SEA THE STARS AT LONGCHAMP (Horse and Hound)- Brough Scott

At Longchamp we were all nervous – scared that Sea The Stars could not fulfil this date with destiny. Peter O’Sullevan said that he felt as wound up as at any of the Arcs he had watched and called since 1946. He could not face lunch. John and Jack could.

John Hynes and Jack O’Shea work for Sea The Stars’ trainer John Oxx. They had flown over with him on Saturday just as Jack had with Sinndar before winning the Prix de L’Arc de Triomphe  in 2000. At half past twelve on Sunday afternoon they were collecting chicken and chips for the rest of the team from the mobile grill set in the Bois de Boulogne just outside the stable entrance. While they waited, Jack eat up hungrily. For he knew that Sea The Stars already had.

Of all the extraordinary things about what now has to be the finest three year old thoroughbred that I have ever seen, just about the most astonishing is the way he is able to control the adrenalin that surges within his massive frame. We saw it again three hours later when John and Jack next came into view. As Sea The Stars circled the paddock John held the lead rein on his near side, Jack walked on the off side, while behind them the trim figure of Oxx’s long time head man Jimmy “Slim” O’Neill walked shotgun in case drama struck. 19 Arc runners, 49,000 spectators but Sea The Stars did not turn a hair.

But never think he is some dozey Dobbin. As the world soon noticed when the starting gates slammed open and the first horse in history to pull off the Guineas, Derby and Arc de Triomphe treble jumped out so fast that the only thing in front of him was a long inviting slope of Paris grass. In fifty years on the planet and 36 years in the racing saddle, Mick Kinane has had a host of critical moments but none more crucial than the next ten seconds when he had to pull back the raging, rushing power beneath him and lock Sea The Stars away on the inside ready to fire the rocket later.

Swinging into the straight the watchers were a lot more nervous than the jockey. For there was a deadliness about Kinane’s yellow silks as they slid up the far rail and then, right on the 300 metre mark, there came the awesome power-punch, retina-searing  effort that took this field apart. I was here when Mill Reef skipped out of a similar pocket a furlong earlier in 1971, and when Dancing Brave came flying up the outside even later in 1986. But not even those two had matched what Sea The Stars had done. This, truly, was the ultimate in greatness on the hoof. 

Then, instantly, we were not nervous any more but afflicted by a wondrous sort of “we were there” happiness, telling each other how amazing , how magnificent, how brilliant was Sea The Stars, and hugging the moments into the memory. The other horses came cantering back and finally Mick Kinane brought his champion before the grandstand to allow an ovation that had whole waves of history in it.

Quite a bit later we got down into the stables. Slim O’Neill was wondering if John Oxx would ever get free from the winning ceremony to saddle Alandi whom Jack O’Shea was leading round ready to go and beat Gold Cup winner Yeats in the Prix du Cadran. Travelling head lad Jeff Houlihan had run back from his duties at the start of the Arc and John Hynes was trudging round with the most special, most valuable equine in the world just as if he was a plodder after a point-to-point. 

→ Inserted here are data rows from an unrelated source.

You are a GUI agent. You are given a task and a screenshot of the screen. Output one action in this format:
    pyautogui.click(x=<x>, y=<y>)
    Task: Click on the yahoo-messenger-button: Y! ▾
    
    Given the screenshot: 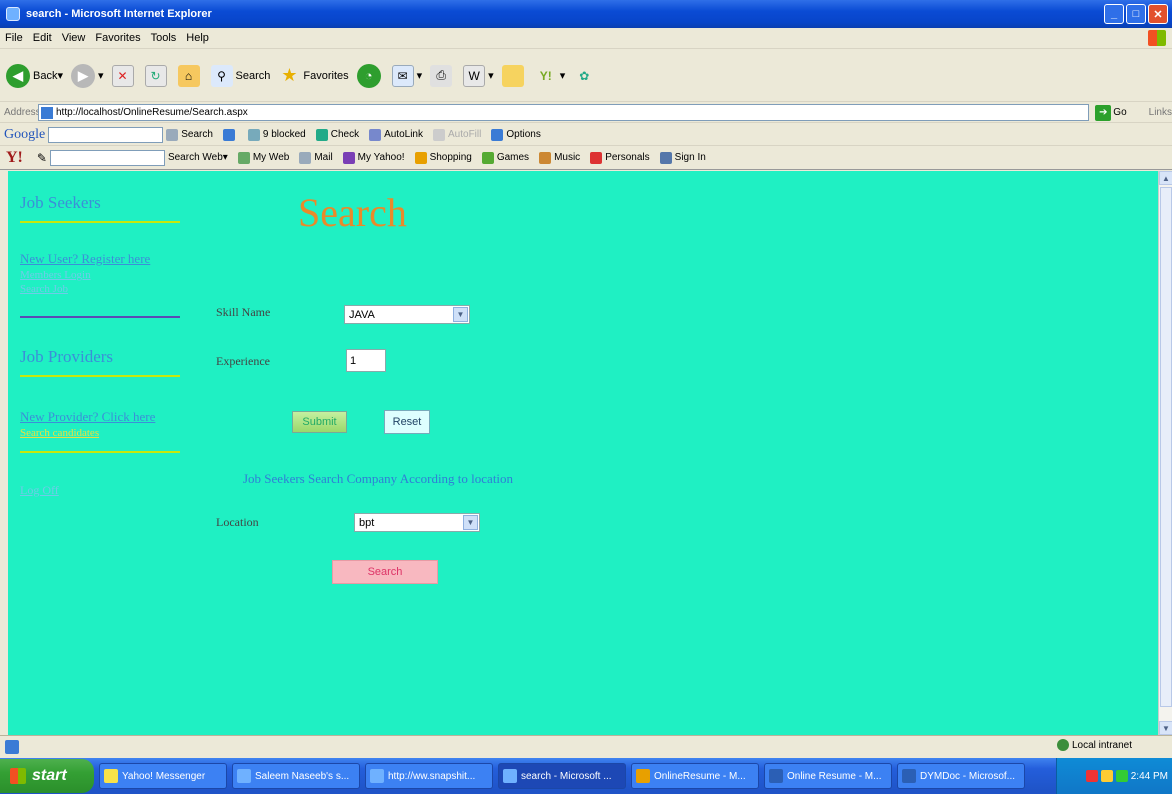 What is the action you would take?
    pyautogui.click(x=550, y=76)
    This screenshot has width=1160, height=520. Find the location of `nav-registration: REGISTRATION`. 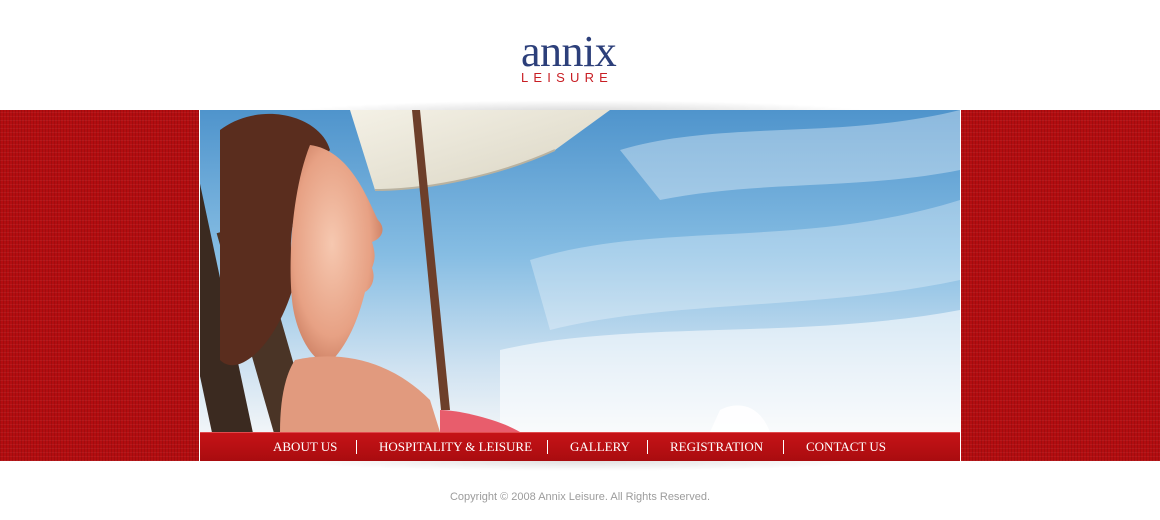

nav-registration: REGISTRATION is located at coordinates (716, 447).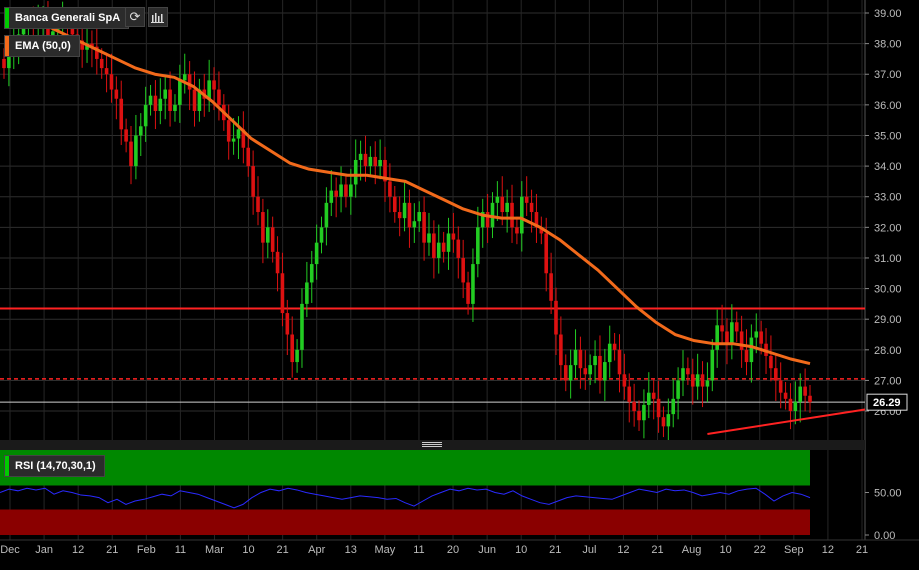 Image resolution: width=919 pixels, height=570 pixels. Describe the element at coordinates (888, 75) in the screenshot. I see `y-tick-label: 37.00` at that location. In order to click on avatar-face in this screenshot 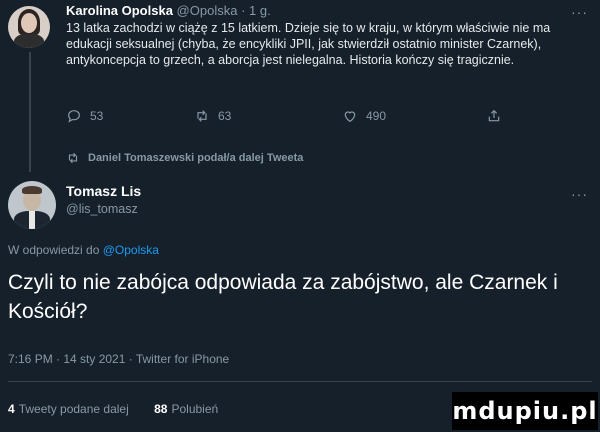, I will do `click(29, 23)`.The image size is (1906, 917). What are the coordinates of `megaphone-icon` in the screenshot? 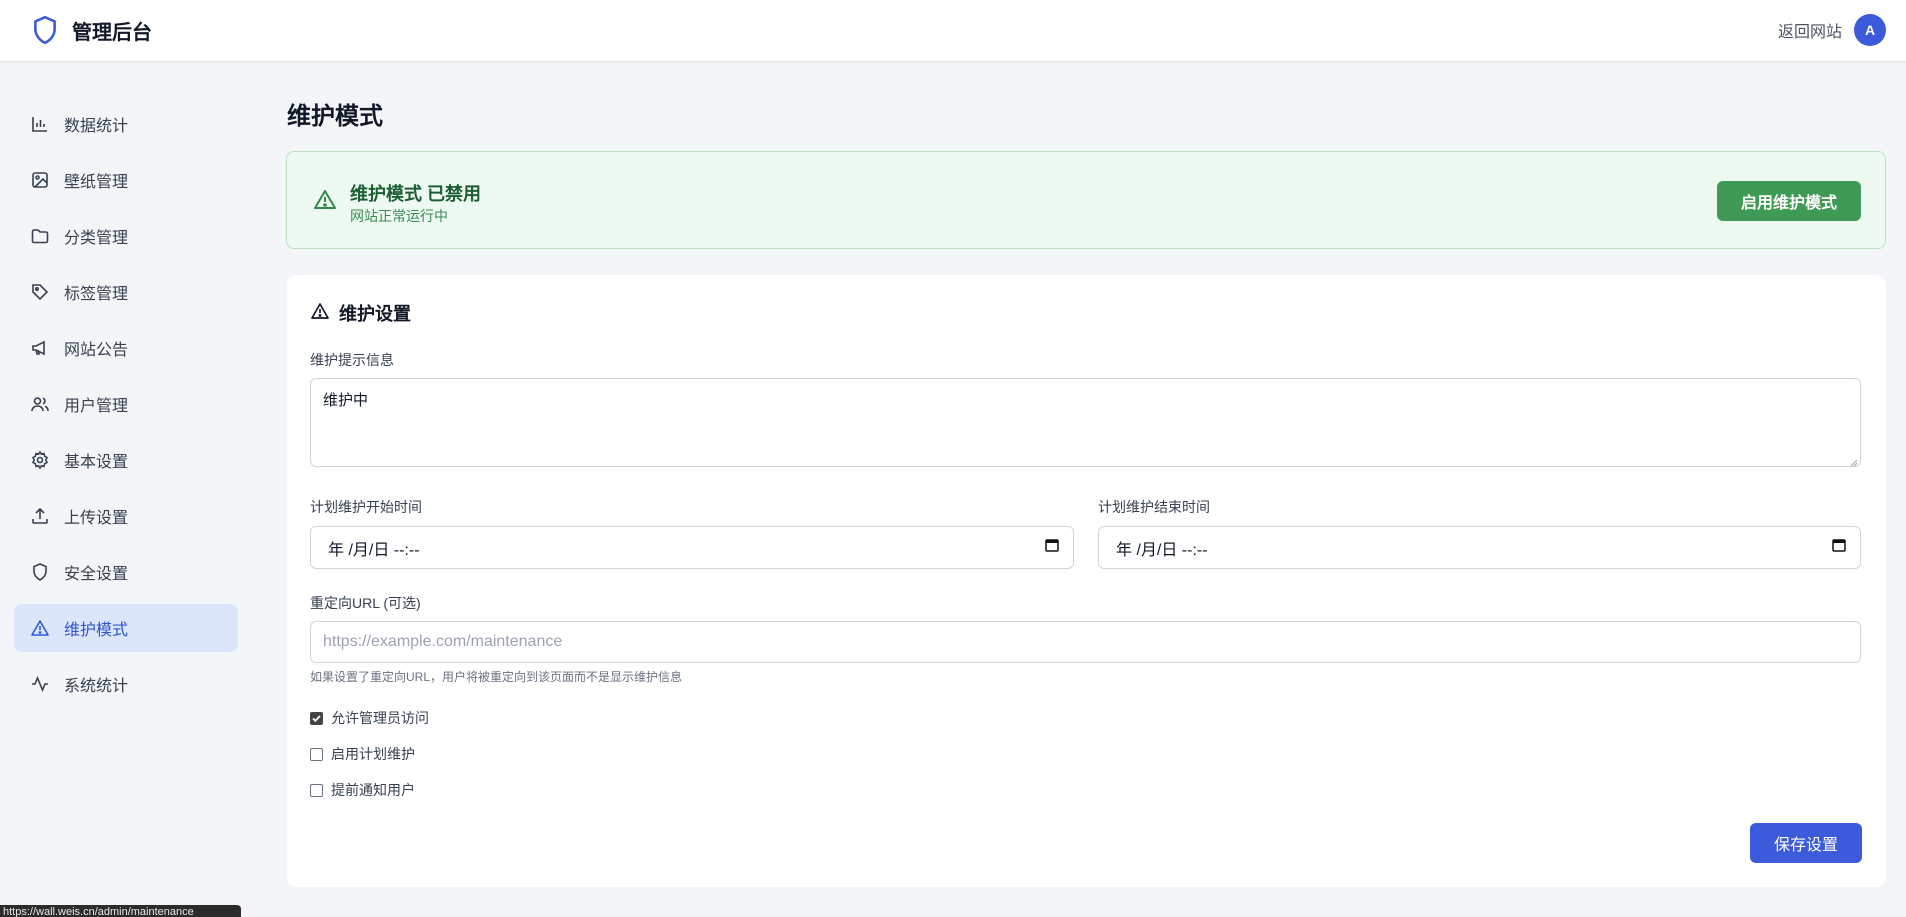 It's located at (40, 348).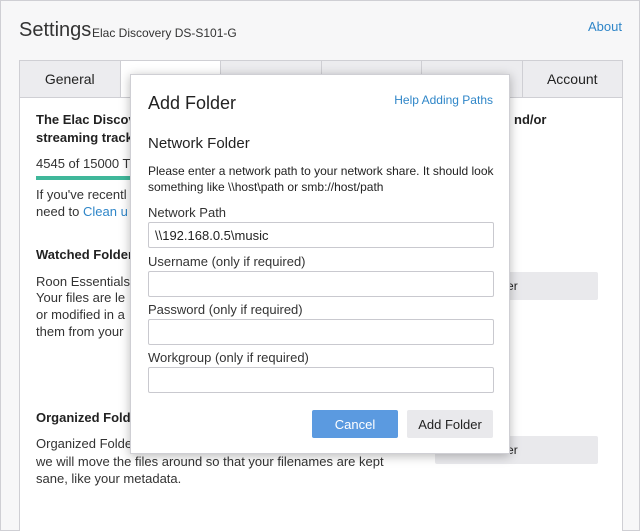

None of the little team said much but their faces kept creasing into smiles of a satisfaction so deep that their cheeks would be sore in the morning. Every now and then they would go across and run and admiring, grateful, wondering hand down Sea The Stars neck and over his quarters. They, even more than the rest of us, were experiencing the unique happiness that only a great horse can give.